|Title||Sensitivity gains in chemosensing by lasing action in organic polymers.|
|Publication Type||Journal Article|
|Year of Publication||2005|
|Authors||Rose, A, Zhu, Z, Madigan, CF, Swager, TM, Bulović, V|
Societal needs for greater security require dramatic improvements in the sensitivity of chemical and biological sensors. To meet this challenge, increasing emphasis in analytical science has been directed towards materials and devices having highly nonlinear characteristics; semiconducting organic polymers (SOPs), with their facile excited state (exciton) transport, are prime examples of amplifying materials.
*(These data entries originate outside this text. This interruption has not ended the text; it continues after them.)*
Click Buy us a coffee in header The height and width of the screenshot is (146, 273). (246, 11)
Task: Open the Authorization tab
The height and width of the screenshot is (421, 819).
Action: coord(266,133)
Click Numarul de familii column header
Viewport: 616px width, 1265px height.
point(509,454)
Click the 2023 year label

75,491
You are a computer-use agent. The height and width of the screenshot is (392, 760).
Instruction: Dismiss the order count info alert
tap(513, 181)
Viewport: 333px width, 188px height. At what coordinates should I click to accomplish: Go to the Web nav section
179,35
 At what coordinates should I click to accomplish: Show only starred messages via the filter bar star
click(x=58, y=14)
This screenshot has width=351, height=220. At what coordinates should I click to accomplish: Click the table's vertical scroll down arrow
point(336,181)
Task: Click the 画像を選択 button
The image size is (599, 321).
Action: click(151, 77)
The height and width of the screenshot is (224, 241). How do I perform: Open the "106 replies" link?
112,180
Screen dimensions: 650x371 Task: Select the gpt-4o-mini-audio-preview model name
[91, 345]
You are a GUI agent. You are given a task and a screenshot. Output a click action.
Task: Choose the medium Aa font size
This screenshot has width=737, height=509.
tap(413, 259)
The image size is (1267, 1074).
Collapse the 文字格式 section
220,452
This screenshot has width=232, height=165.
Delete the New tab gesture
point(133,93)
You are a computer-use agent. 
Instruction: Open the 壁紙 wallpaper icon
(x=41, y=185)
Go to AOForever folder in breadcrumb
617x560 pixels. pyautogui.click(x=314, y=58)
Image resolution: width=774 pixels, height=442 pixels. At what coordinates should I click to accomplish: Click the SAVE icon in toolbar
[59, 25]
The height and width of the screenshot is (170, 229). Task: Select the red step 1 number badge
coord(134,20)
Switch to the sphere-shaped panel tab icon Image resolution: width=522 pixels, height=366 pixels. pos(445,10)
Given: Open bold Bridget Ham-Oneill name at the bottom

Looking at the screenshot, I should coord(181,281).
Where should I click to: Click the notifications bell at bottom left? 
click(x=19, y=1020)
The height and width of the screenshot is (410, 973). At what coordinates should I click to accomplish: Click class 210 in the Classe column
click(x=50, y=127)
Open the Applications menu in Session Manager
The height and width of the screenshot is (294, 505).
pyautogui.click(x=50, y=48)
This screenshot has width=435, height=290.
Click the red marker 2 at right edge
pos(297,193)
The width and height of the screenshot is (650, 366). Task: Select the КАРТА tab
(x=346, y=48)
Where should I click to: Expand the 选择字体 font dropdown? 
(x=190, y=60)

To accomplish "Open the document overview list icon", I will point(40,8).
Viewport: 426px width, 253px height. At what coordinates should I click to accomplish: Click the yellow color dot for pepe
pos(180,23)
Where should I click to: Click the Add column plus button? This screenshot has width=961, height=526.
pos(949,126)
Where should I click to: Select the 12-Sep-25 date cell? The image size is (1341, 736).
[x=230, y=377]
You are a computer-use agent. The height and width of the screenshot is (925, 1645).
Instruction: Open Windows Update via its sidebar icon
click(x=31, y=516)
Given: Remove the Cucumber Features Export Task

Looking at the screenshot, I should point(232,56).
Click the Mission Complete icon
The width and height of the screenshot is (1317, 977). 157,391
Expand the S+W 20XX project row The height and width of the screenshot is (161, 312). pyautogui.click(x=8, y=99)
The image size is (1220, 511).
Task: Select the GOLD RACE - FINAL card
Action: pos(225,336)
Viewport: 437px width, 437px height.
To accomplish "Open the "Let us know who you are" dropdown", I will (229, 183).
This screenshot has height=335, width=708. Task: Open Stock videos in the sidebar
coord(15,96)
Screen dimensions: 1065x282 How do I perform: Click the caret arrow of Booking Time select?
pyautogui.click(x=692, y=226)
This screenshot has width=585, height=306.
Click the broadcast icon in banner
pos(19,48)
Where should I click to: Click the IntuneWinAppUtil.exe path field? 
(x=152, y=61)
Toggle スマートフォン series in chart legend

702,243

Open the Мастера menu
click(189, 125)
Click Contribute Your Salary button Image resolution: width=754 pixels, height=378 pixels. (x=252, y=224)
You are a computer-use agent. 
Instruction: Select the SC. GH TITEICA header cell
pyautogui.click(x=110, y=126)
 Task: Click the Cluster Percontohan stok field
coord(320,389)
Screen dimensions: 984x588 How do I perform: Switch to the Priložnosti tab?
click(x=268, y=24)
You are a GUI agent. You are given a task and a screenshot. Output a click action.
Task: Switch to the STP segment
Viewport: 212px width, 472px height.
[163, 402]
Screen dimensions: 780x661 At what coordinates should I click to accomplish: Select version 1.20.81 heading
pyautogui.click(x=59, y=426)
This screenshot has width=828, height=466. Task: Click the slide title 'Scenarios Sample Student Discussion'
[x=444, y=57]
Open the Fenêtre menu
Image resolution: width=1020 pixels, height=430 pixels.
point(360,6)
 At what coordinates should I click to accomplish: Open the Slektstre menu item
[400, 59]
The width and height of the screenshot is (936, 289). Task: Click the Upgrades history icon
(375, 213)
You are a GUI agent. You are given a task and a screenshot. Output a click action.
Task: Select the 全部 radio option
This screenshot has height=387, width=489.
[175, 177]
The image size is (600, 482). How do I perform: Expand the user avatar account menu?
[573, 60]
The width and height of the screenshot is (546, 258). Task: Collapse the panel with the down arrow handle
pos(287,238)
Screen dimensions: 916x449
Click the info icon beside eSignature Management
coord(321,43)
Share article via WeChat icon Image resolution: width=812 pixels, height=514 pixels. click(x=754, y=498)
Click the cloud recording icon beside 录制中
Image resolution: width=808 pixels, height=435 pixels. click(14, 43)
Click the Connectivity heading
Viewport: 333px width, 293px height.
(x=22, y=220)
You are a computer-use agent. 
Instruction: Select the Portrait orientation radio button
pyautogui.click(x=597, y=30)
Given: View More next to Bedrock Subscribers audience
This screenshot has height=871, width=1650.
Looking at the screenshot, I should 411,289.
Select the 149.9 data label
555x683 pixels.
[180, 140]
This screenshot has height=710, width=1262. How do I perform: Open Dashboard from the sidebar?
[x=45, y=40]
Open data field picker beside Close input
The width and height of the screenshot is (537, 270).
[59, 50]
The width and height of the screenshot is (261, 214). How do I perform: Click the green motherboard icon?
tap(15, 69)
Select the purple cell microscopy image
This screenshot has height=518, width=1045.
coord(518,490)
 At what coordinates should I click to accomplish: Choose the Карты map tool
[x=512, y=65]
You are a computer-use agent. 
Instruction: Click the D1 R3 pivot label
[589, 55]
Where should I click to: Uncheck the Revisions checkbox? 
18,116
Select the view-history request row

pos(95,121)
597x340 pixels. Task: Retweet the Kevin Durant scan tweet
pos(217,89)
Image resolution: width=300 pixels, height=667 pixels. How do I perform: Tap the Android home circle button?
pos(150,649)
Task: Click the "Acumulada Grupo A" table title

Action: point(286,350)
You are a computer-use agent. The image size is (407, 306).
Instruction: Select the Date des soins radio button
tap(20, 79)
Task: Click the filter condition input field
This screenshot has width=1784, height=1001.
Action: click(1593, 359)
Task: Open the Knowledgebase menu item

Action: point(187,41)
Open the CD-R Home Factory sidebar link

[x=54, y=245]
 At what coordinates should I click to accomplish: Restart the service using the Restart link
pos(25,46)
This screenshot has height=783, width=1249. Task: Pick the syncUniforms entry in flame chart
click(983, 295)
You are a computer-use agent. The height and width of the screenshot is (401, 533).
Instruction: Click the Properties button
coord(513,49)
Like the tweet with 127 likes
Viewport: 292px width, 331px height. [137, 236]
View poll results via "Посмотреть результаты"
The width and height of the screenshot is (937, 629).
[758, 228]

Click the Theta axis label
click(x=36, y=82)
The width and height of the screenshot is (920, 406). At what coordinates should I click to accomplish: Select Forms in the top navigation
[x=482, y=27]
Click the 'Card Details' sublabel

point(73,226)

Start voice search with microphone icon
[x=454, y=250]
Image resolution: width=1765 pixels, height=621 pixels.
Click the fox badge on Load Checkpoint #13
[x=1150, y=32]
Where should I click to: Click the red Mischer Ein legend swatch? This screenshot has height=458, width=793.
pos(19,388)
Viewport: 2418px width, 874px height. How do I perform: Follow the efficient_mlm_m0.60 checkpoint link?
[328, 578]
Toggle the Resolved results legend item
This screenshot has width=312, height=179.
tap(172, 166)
SOPs have also been recognized as promising lasing materials, although the susceptibility of these materials to optical damage has thus far limited applications. Here we report that attenuated lasing in optically pumped SOP thin films displays a sensitivity to vapours of explosives more than 30 times higher than is observed from spontaneous emission. Critical to this achievement was the development of a transducing polymer with high thin-film quantum yield, a high optical damage threshold in ambient atmosphere and a record low lasing threshold. Trace vapours of the explosives 2,4,6-trinitrotoluene (TNT) and 2,4-dinitrotoluene (DNT) introduce non-radiative deactivation pathways that compete with stimulated emission. We demonstrate that the induced cessation of the lasing action, and associated sensitivity enhancement, is most pronounced when films are pumped at intensities near their lasing threshold. The combined gains from amplifying materials and lasing promise to deliver sensors that can detect explosives with unparalleled sensitivity.